• INSTRUCTIONS FOR THE TASK: Copy nothing but the lines from the one containing "The image size" through the last line of the entries below, exactly as written and without pictures.

• RECORDS SUPPLIED:
____________

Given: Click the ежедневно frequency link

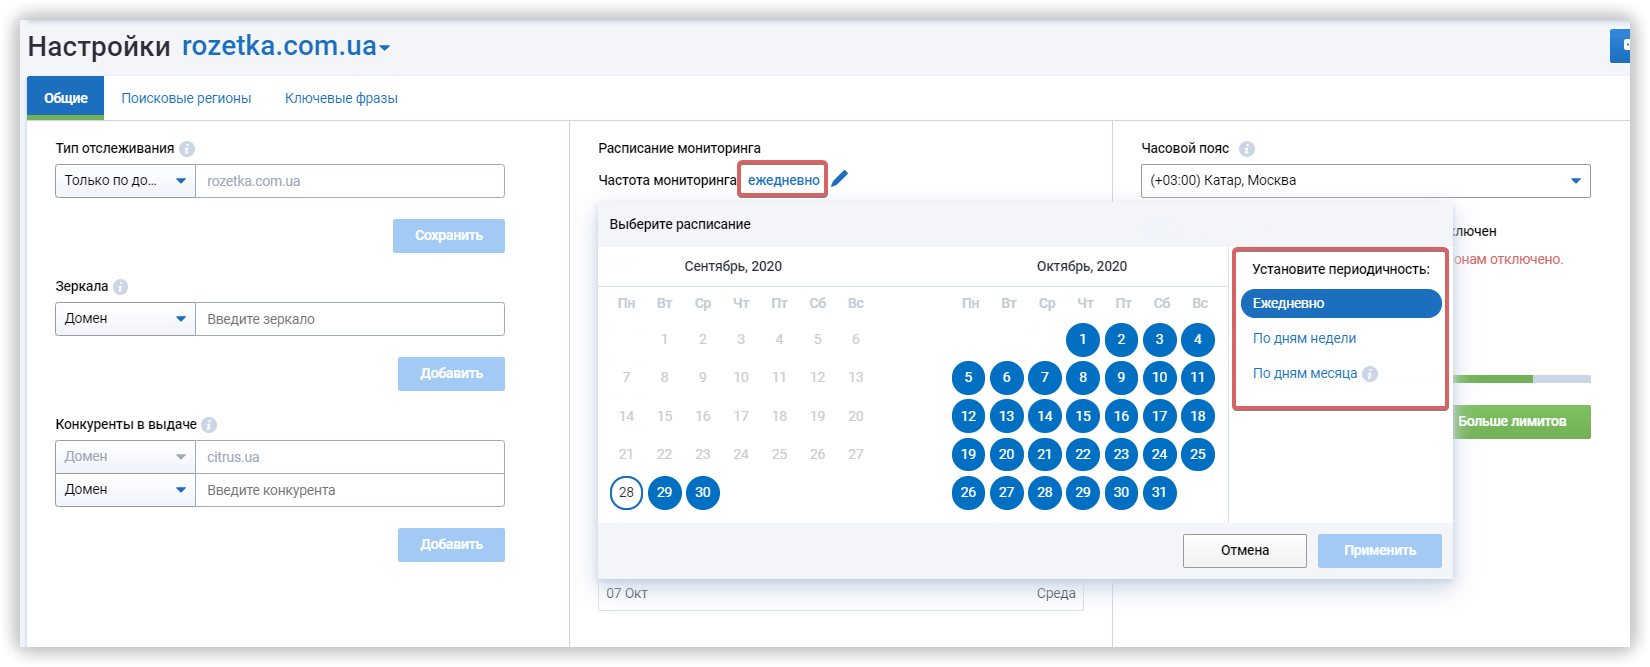Looking at the screenshot, I should point(783,180).
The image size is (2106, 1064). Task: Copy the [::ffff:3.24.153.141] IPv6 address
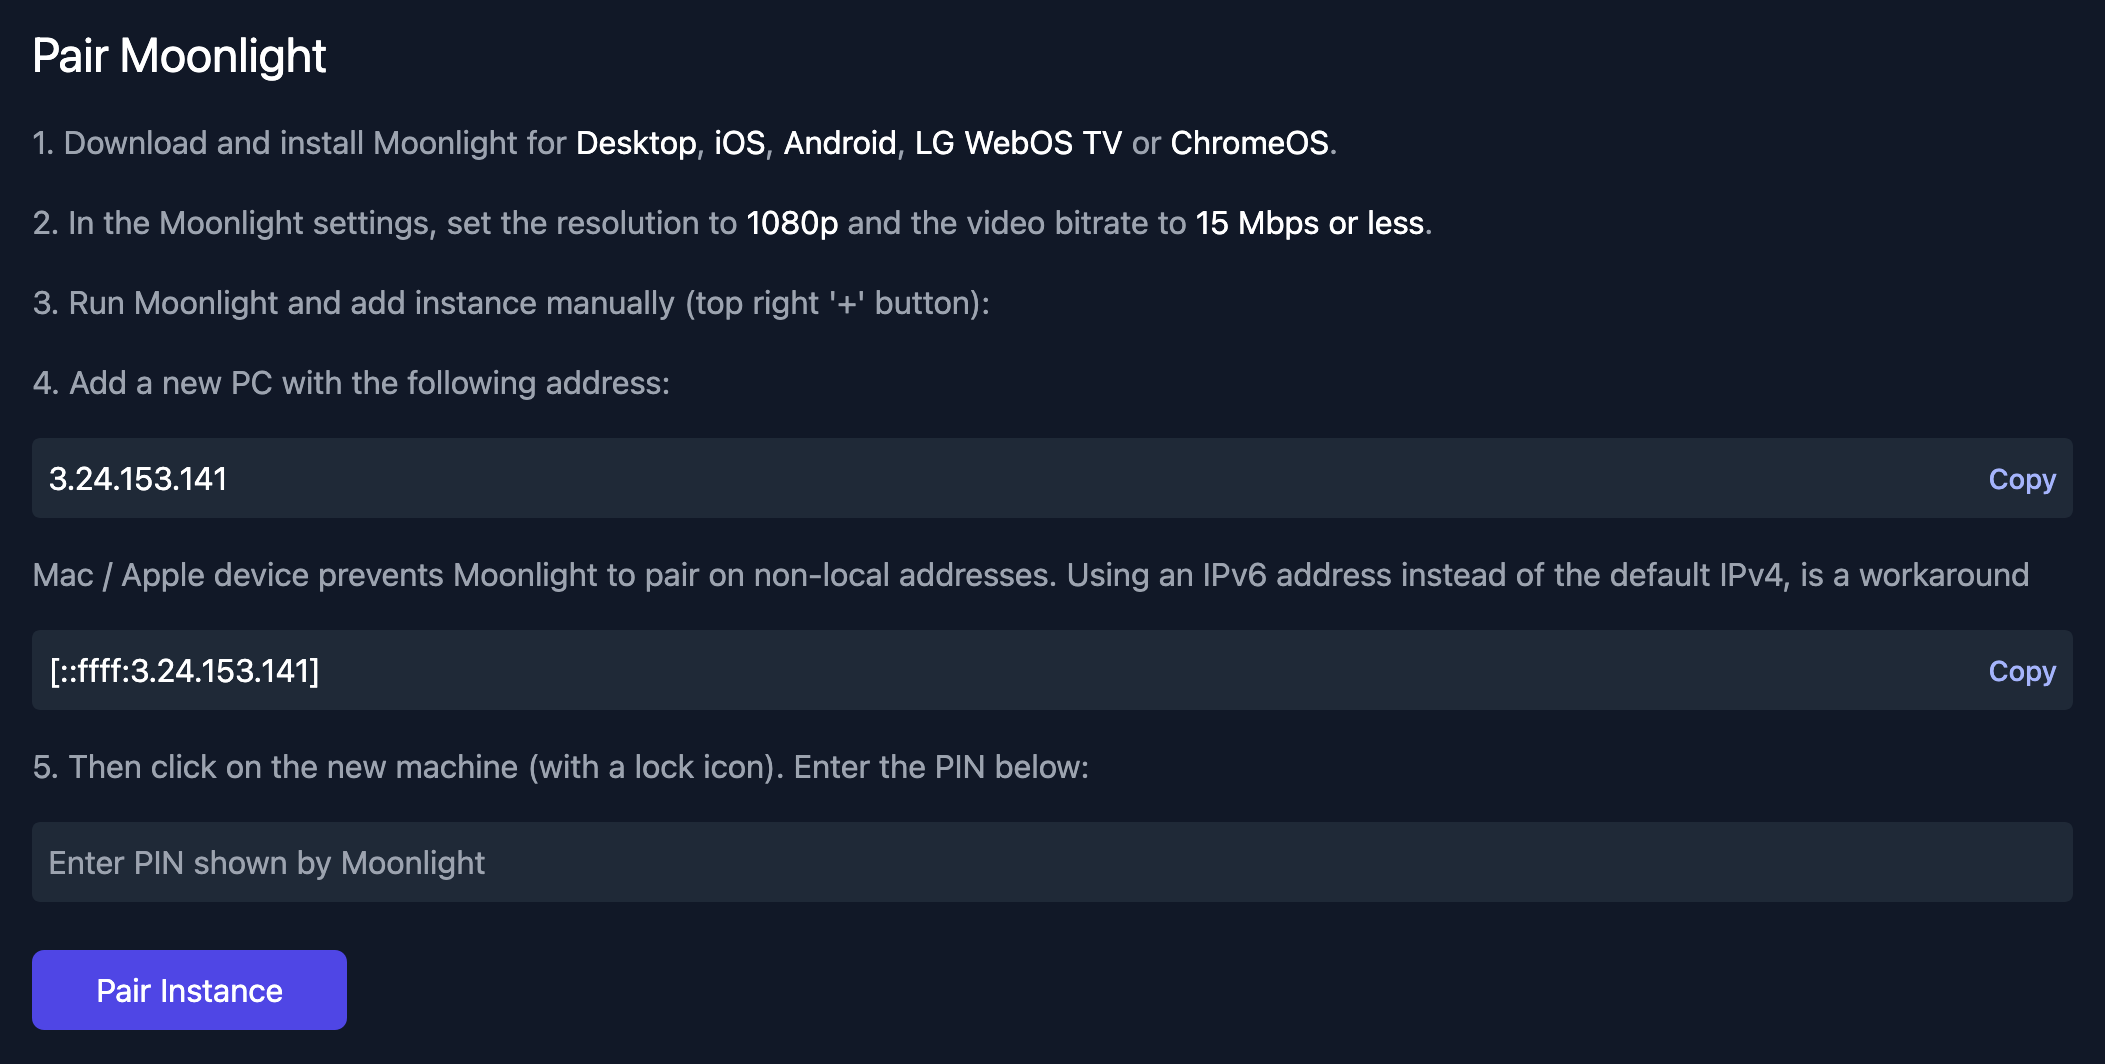[x=2021, y=671]

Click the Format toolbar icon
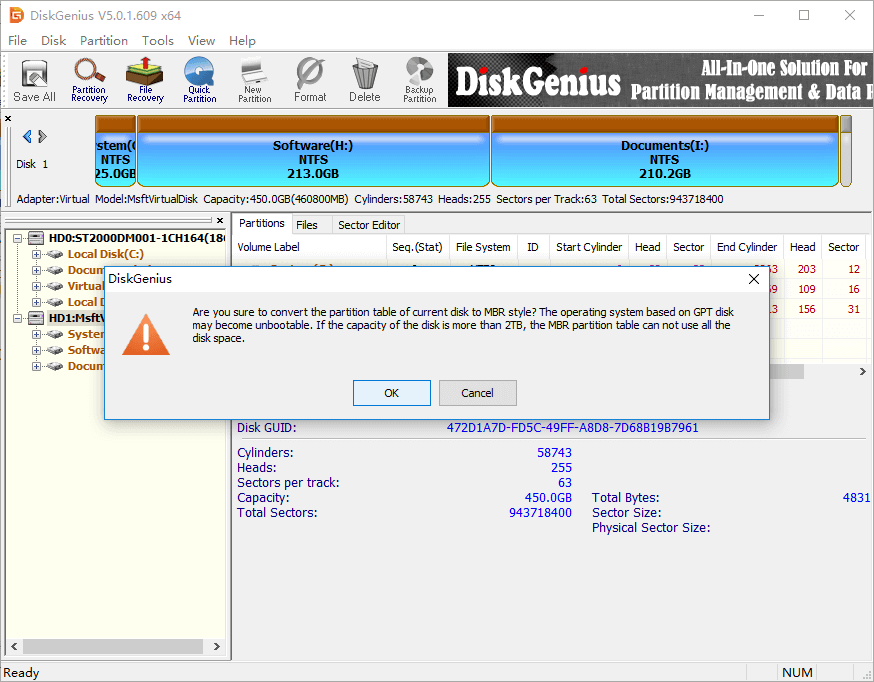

____________

• RESPONSE TO THE TASK:
The image size is (2106, 1064). Task: Copy the [::ffff:3.24.153.141] IPv6 address
[x=2021, y=671]

Click the Format toolbar icon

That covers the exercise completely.